## Exercise instructions
Please rewrite every one of the items below, substituting "color scale" for each occurrence of "colorbar" and keeping all other text unchanged.

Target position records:
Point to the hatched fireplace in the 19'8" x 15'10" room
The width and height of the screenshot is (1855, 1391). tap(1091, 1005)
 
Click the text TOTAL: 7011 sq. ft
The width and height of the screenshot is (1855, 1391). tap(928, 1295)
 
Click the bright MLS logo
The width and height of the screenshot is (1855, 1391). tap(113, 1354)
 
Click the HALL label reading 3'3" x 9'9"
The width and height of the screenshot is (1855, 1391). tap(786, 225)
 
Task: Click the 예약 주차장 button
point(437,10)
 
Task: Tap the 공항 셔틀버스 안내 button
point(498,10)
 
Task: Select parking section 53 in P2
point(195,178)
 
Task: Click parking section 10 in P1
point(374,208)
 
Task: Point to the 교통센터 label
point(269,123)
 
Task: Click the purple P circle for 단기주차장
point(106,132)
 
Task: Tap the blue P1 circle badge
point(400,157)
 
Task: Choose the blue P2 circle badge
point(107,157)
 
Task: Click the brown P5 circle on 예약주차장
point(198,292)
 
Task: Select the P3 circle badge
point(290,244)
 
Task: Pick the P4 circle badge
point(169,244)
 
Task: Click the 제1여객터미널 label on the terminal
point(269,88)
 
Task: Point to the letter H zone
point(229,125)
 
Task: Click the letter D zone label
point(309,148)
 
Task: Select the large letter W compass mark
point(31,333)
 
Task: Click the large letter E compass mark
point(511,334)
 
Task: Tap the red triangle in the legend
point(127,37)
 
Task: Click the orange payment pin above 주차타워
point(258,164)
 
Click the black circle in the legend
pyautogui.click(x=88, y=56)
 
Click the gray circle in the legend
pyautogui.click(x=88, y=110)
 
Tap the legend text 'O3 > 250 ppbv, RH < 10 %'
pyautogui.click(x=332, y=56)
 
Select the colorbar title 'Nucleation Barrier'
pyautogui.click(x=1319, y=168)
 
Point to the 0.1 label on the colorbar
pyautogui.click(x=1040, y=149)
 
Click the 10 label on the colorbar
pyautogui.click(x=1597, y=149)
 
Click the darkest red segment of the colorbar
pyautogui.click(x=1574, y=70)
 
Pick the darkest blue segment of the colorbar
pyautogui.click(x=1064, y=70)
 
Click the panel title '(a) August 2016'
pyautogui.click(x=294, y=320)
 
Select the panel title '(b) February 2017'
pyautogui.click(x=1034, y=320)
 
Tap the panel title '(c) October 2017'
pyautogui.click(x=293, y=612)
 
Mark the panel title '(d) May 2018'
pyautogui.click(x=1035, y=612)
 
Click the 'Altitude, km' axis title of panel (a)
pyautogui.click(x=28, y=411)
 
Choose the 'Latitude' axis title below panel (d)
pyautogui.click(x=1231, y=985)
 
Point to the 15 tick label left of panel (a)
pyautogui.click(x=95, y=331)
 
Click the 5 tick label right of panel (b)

## Solution to this problem
Point to the hatched fireplace in the 19'8" x 15'10" room
The width and height of the screenshot is (1855, 1391). tap(1091, 1005)
 
Click the text TOTAL: 7011 sq. ft
The width and height of the screenshot is (1855, 1391). tap(928, 1295)
 
Click the bright MLS logo
The width and height of the screenshot is (1855, 1391). tap(113, 1354)
 
Click the HALL label reading 3'3" x 9'9"
The width and height of the screenshot is (1855, 1391). tap(786, 225)
 
Task: Click the 예약 주차장 button
point(437,10)
 
Task: Tap the 공항 셔틀버스 안내 button
point(498,10)
 
Task: Select parking section 53 in P2
point(195,178)
 
Task: Click parking section 10 in P1
point(374,208)
 
Task: Point to the 교통센터 label
point(269,123)
 
Task: Click the purple P circle for 단기주차장
point(106,132)
 
Task: Tap the blue P1 circle badge
point(400,157)
 
Task: Choose the blue P2 circle badge
point(107,157)
 
Task: Click the brown P5 circle on 예약주차장
point(198,292)
 
Task: Select the P3 circle badge
point(290,244)
 
Task: Pick the P4 circle badge
point(169,244)
 
Task: Click the 제1여객터미널 label on the terminal
point(269,88)
 
Task: Point to the letter H zone
point(229,125)
 
Task: Click the letter D zone label
point(309,148)
 
Task: Select the large letter W compass mark
point(31,333)
 
Task: Click the large letter E compass mark
point(511,334)
 
Task: Tap the red triangle in the legend
point(127,37)
 
Task: Click the orange payment pin above 주차타워
point(258,164)
 
Click the black circle in the legend
pyautogui.click(x=88, y=56)
 
Click the gray circle in the legend
pyautogui.click(x=88, y=110)
 
Tap the legend text 'O3 > 250 ppbv, RH < 10 %'
pyautogui.click(x=332, y=56)
 
Select the color scale title 'Nucleation Barrier'
pyautogui.click(x=1319, y=168)
 
Point to the 0.1 label on the color scale
pyautogui.click(x=1040, y=149)
 
Click the 10 label on the color scale
pyautogui.click(x=1597, y=149)
 
Click the darkest red segment of the color scale
pyautogui.click(x=1574, y=70)
 
Pick the darkest blue segment of the color scale
pyautogui.click(x=1064, y=70)
 
Click the panel title '(a) August 2016'
pyautogui.click(x=294, y=320)
 
Select the panel title '(b) February 2017'
pyautogui.click(x=1034, y=320)
 
Tap the panel title '(c) October 2017'
pyautogui.click(x=293, y=612)
 
Mark the panel title '(d) May 2018'
pyautogui.click(x=1035, y=612)
 
Click the 'Altitude, km' axis title of panel (a)
pyautogui.click(x=28, y=411)
 
Choose the 'Latitude' axis title below panel (d)
pyautogui.click(x=1231, y=985)
 
Point to the 15 tick label left of panel (a)
pyautogui.click(x=95, y=331)
 
Click the 5 tick label right of panel (b)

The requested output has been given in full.